Re: Index optimization takes too long

2018-11-04 Thread Toke Eskildsen
On Sat, 2018-11-03 at 21:41 -0700, Wei wrote:
> Thanks everyone! I checked the system metrics during the optimization
> process. CPU usage is quite low, there is no I/O wait,  and memory
> usage is not much different from before the docValues change.  So I
> wonder what could be the bottleneck.

Are you looking at overall CPU usage or single-core? When we run force
merge, we have a single core at 100% while the rest are idle.
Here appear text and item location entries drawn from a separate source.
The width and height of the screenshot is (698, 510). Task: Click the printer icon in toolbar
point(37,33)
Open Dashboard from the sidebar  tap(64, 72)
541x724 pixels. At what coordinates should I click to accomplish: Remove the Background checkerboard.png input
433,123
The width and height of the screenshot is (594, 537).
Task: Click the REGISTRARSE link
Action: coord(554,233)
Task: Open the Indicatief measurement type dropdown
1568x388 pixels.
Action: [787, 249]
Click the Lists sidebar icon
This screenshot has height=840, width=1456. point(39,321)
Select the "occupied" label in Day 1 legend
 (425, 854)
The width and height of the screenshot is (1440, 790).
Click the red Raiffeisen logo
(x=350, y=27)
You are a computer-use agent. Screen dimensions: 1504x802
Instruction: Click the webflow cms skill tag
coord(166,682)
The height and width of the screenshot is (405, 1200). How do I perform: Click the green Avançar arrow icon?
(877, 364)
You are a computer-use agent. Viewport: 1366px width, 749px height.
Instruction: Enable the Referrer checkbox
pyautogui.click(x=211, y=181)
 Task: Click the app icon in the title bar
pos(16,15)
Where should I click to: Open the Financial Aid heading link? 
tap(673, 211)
NB: There is currently a thread "Static index, fastest way to do
forceMerge" in the Lucene users mailinglist, which seem to be quite
parallel to this thread.

- Toke Eskildsen, royal Danish Library




Re: Index optimization takes too long

2018-11-03 Thread Wei
Thanks everyone! I checked the system metrics during the optimization
process. CPU usage is quite low, there is no I/O wait,  and memory usage is
not much different from before the docValues change.  So I wonder what
could be the bottleneck.

Thanks,
Wei

On Sat, Nov 3, 2018 at 1:38 PM Erick Erickson 
wrote:

> Going from my phone so it'll be terse.  See uninvertingmergeuodateprocessor
> (or something like that). Also, there's an idea in SOLR-12259 IIRC, but
> that'll be in 7.6 at the earliest.
>
> On Sat, Nov 3, 2018, 07:13 Shawn Heisey 
> > On 11/3/2018 5:32 AM, Dave wrote:
> > > On a side note, does adding docvalues to an already indexed field, and
> > then optimizing, prevent the need to reindex to take advantage of
> > docvalues? I was under the impression you had to reindex the content.
> >
> > You must reindex when changing the schema to add docValues.  An optimize
> > will not build the new data structures. It will only rebuild the data
> > structures that are already there.
> >
> > Thanks,
> > Shawn
> >
> >
>


Re: Index optimization takes too long

2018-11-03 Thread Erick Erickson
Going from my phone so it'll be terse.  See uninvertingmergeuodateprocessor
(or something like that). Also, there's an idea in SOLR-12259 IIRC, but
that'll be in 7.6 at the earliest.

On Sat, Nov 3, 2018, 07:13 Shawn Heisey  On 11/3/2018 5:32 AM, Dave wrote:
> > On a side note, does adding docvalues to an already indexed field, and
> then optimizing, prevent the need to reindex to take advantage of
> docvalues? I was under the impression you had to reindex the content.
>
> You must reindex when changing the schema to add docValues.  An optimize
> will not build the new data structures. It will only rebuild the data
> structures that are already there.
>
> Thanks,
> Shawn
>
>


Re: Index optimization takes too long

2018-11-03 Thread Shawn Heisey

On 11/3/2018 5:32 AM, Dave wrote:

On a side note, does adding docvalues to an already indexed field, and then 
optimizing, prevent the need to reindex to take advantage of docvalues? I was 
under the impression you had to reindex the content.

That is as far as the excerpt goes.